=== WHAT THE EXERCISE ASKS ===
The data below contains pictures, which are to be skipped; the lines starting at the line with "Task: Open the SpaceX company logo" and ending at the line with "Viewport: 364px width, 335px height." are to be output exactly, both ends included.

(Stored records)
..............................

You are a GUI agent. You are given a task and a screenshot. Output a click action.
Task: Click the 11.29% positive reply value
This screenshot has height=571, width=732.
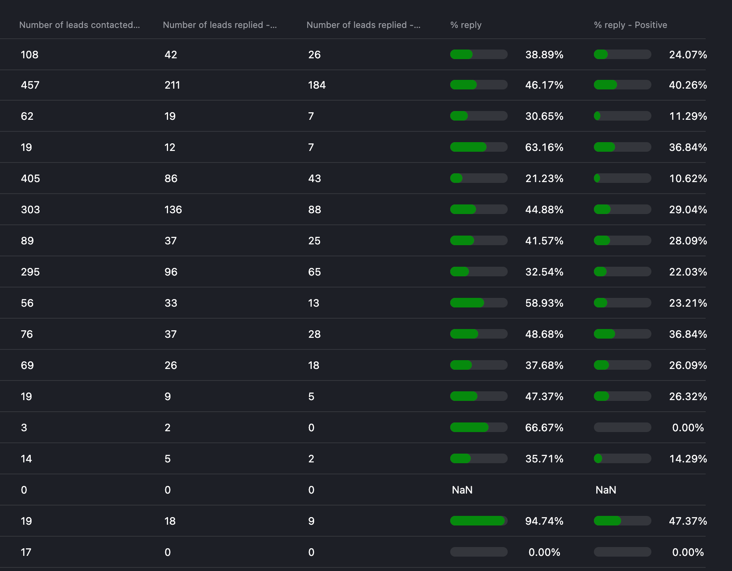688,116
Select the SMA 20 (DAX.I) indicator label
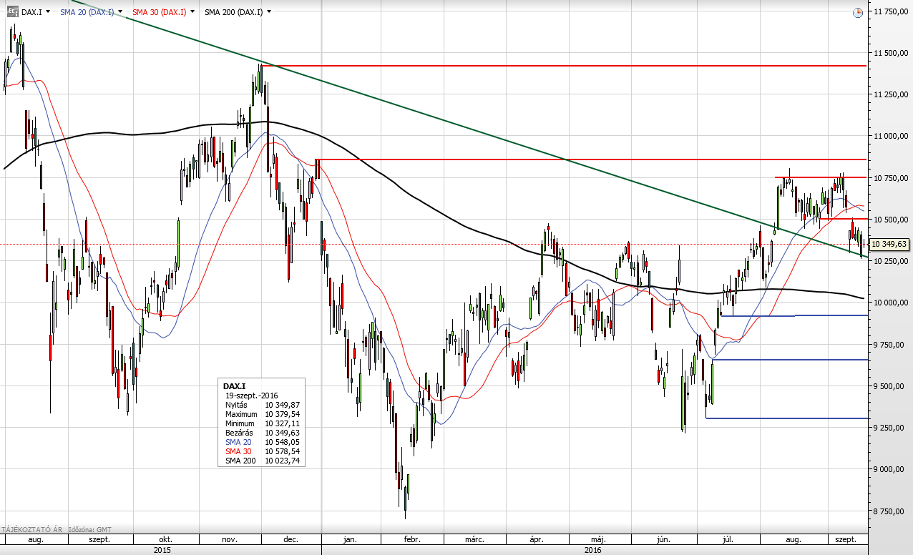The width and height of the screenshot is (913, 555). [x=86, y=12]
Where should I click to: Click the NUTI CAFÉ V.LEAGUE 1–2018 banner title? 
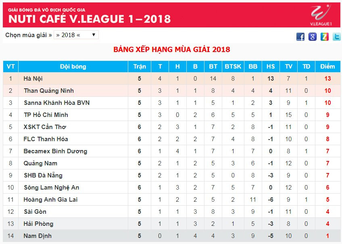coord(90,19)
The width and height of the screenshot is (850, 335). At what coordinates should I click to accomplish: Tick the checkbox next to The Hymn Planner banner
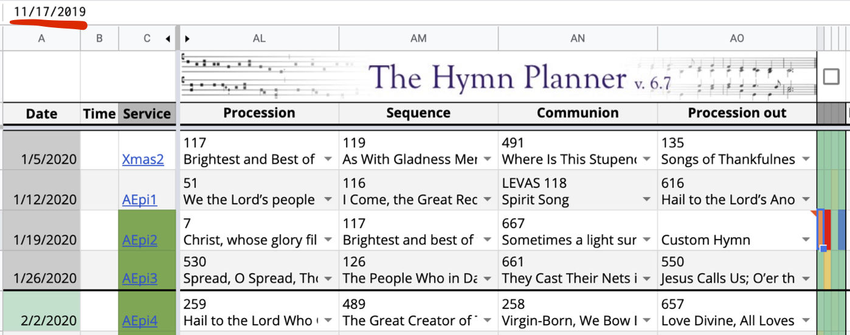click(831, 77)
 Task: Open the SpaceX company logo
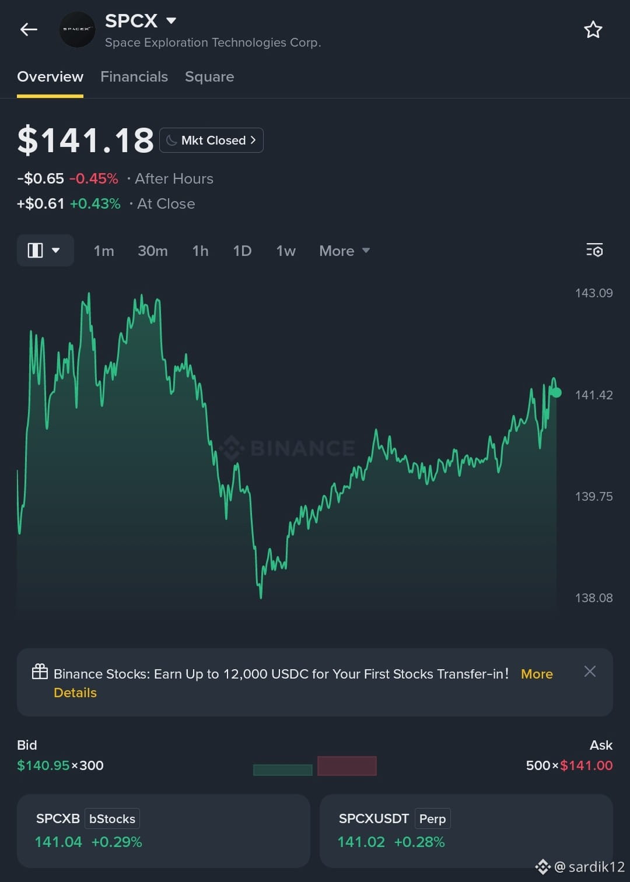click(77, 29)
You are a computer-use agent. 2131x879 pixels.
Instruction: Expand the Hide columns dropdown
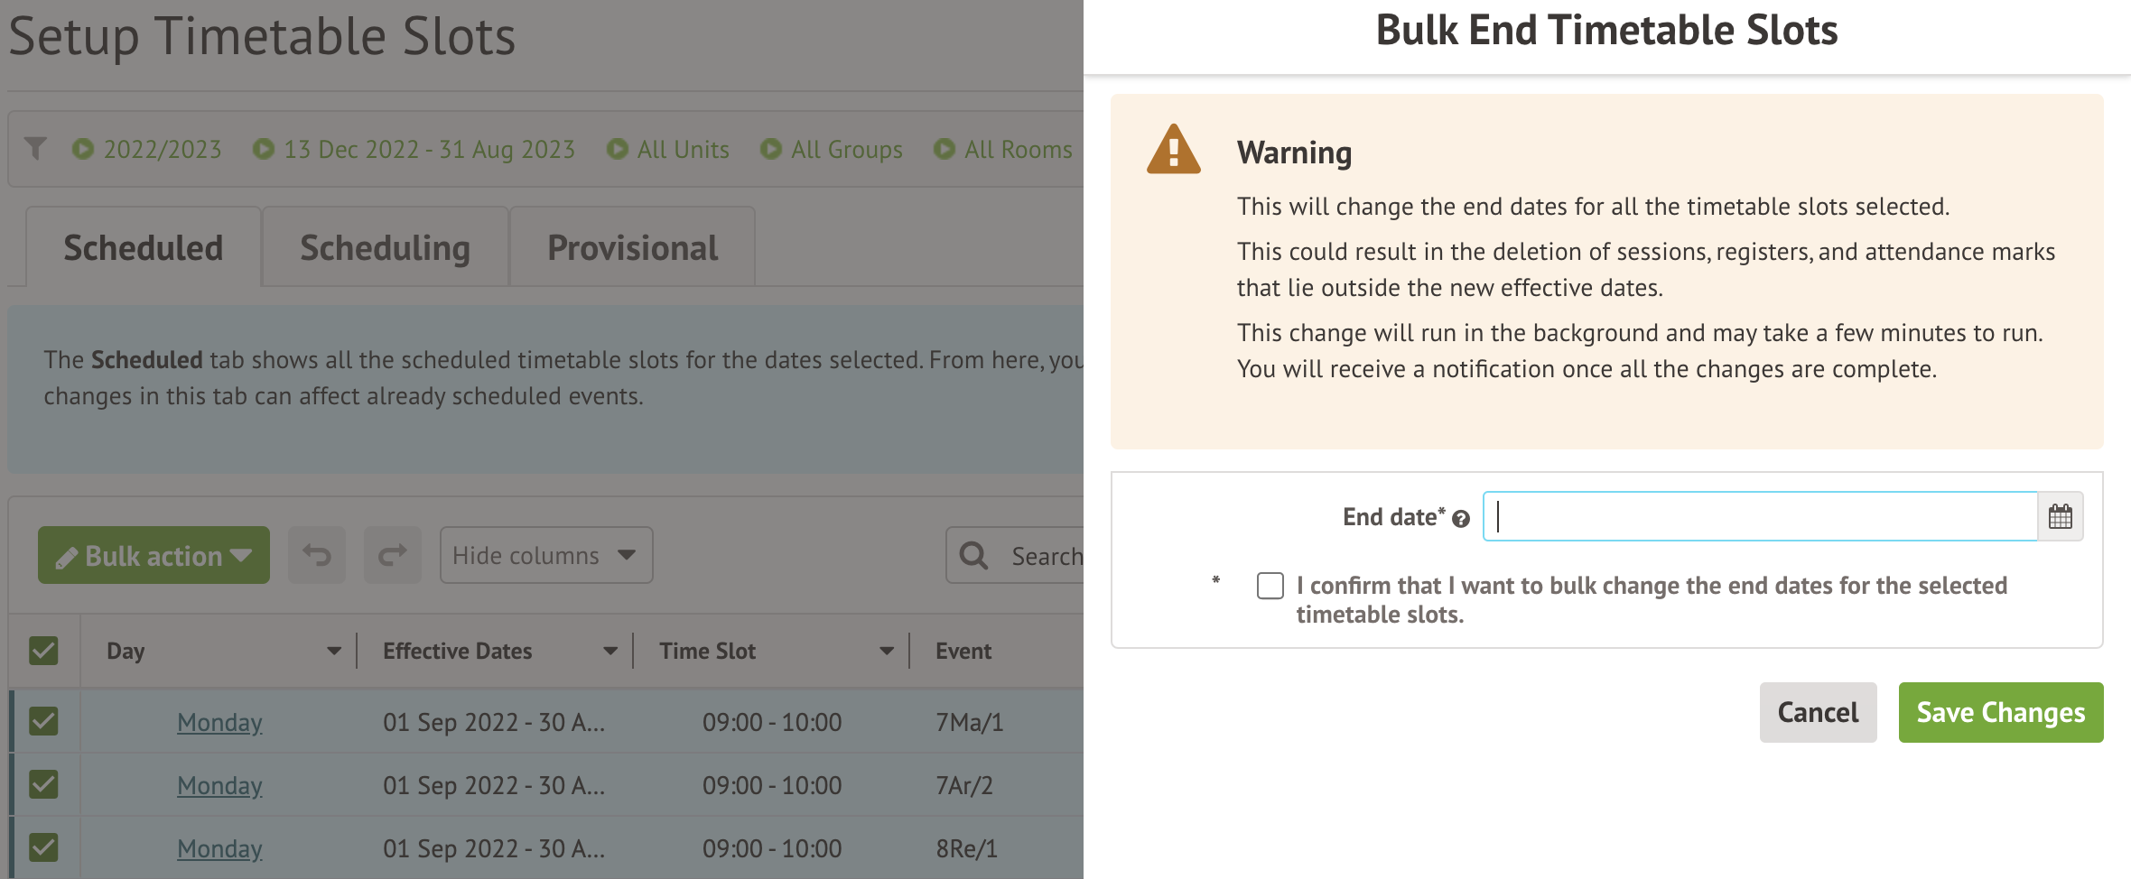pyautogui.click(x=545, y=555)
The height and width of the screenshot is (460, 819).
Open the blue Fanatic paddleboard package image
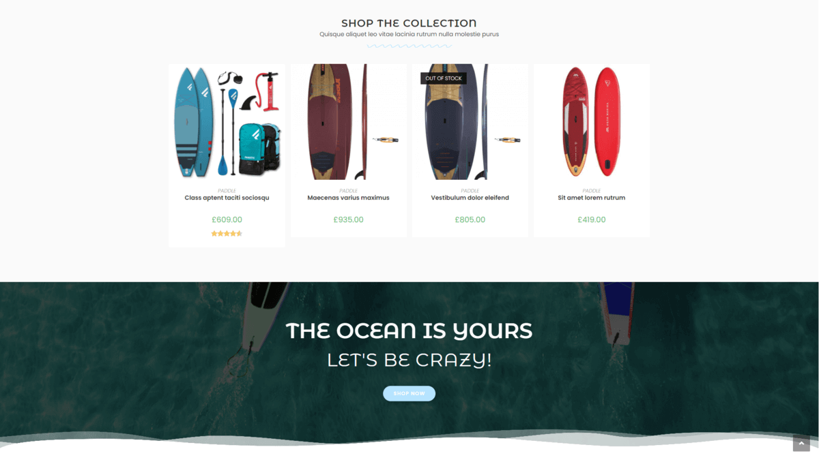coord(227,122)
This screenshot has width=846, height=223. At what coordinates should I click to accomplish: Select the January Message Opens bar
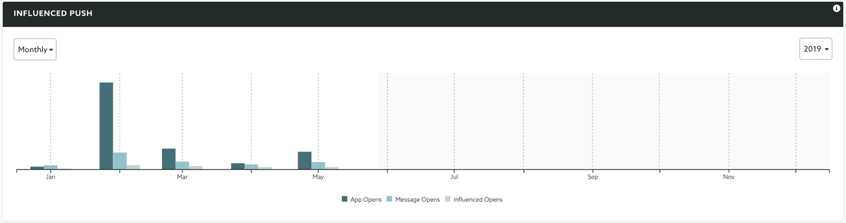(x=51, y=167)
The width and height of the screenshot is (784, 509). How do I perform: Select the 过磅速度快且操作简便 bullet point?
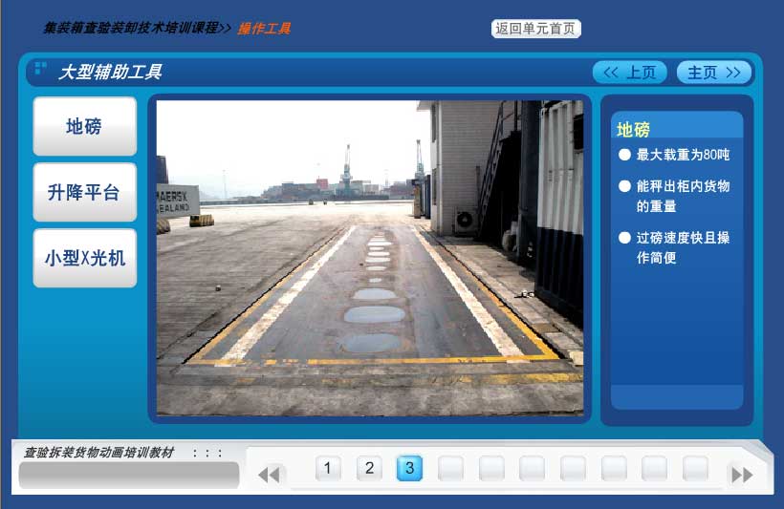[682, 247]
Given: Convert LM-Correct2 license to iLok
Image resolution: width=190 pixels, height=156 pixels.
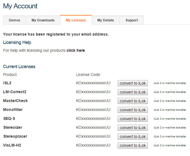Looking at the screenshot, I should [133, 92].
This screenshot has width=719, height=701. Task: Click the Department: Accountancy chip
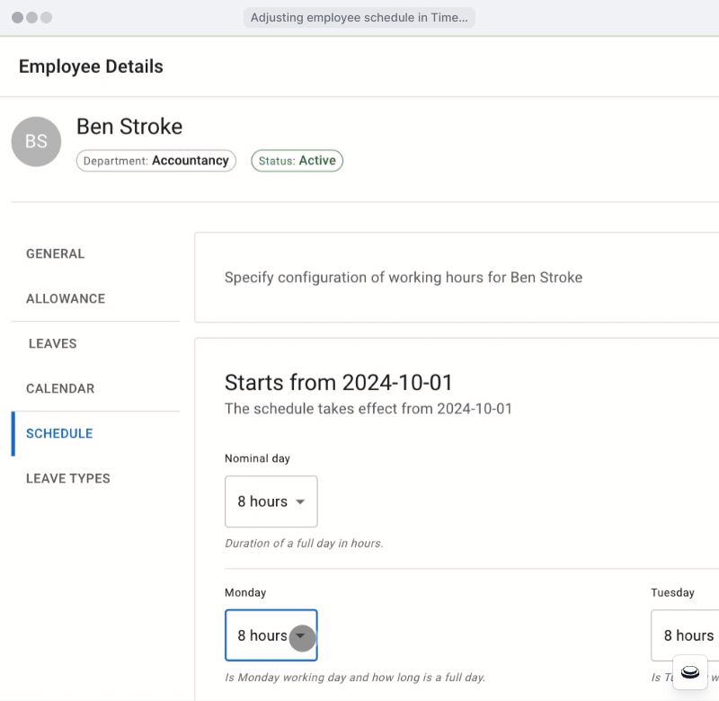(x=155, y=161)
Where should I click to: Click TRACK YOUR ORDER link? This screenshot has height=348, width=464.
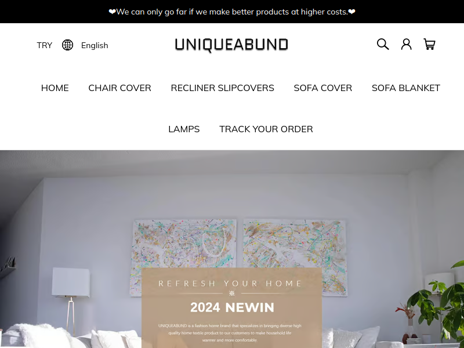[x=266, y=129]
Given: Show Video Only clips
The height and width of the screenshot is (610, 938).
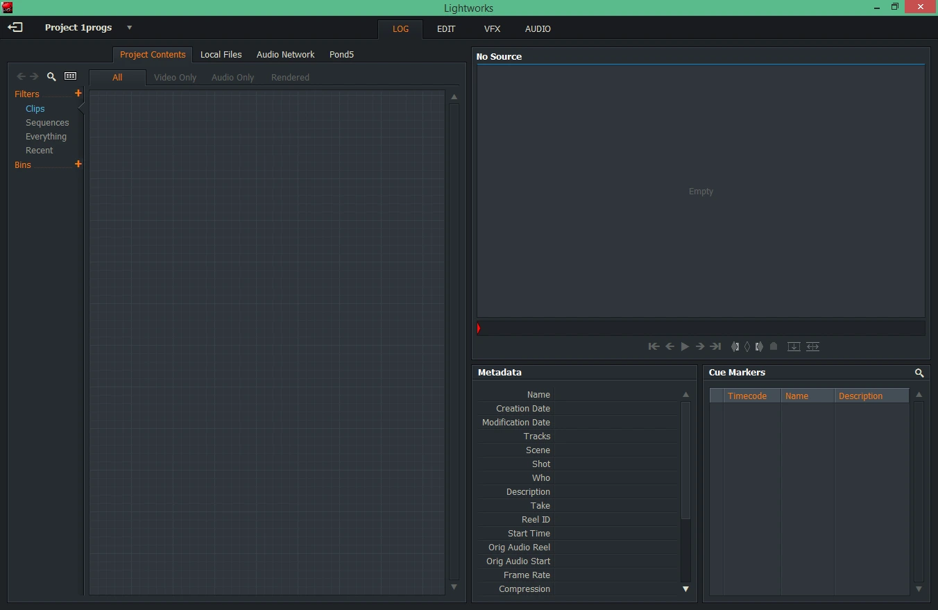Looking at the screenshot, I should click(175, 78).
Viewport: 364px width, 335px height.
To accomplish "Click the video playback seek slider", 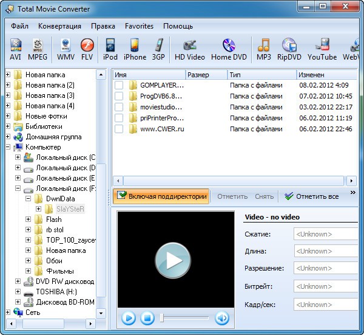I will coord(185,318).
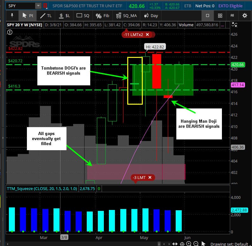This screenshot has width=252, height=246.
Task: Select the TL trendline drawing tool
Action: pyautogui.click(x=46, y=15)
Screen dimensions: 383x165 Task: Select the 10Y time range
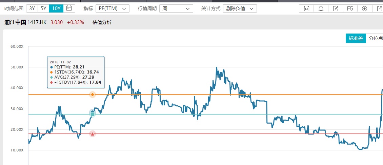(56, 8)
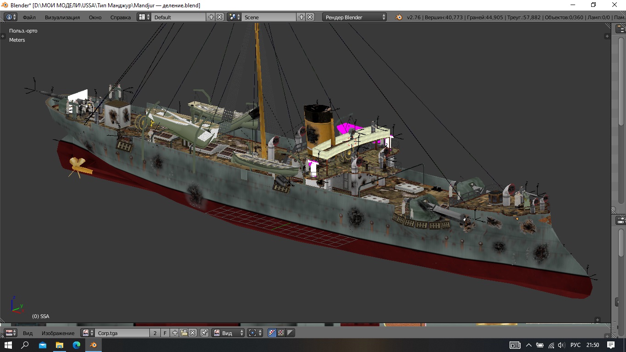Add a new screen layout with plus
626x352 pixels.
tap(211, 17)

..............................

=== SOLVED EXERCISE ===
 Task: Open the SpaceX company logo
click(77, 29)
You are a computer-use agent. 2131x879 pixels.
Instruction: Expand the Hide columns dropdown
pyautogui.click(x=545, y=555)
The height and width of the screenshot is (460, 819).
Open the blue Fanatic paddleboard package image
coord(227,122)
This screenshot has width=846, height=223. At what coordinates should I click to accomplish: Select the January Message Opens bar
(x=51, y=167)
The width and height of the screenshot is (784, 509). How do I perform: Select the 过磅速度快且操作简便 bullet point?
[682, 247]
Given: Convert LM-Correct2 license to iLok
Image resolution: width=190 pixels, height=156 pixels.
Looking at the screenshot, I should [133, 92].
This screenshot has width=719, height=701. Task: Click the Department: Accountancy chip
(x=155, y=161)
Where should I click to: Click TRACK YOUR ORDER link? This screenshot has height=348, width=464.
[x=266, y=129]
Given: Show Video Only clips
The height and width of the screenshot is (610, 938).
Looking at the screenshot, I should click(175, 78).
Viewport: 364px width, 335px height.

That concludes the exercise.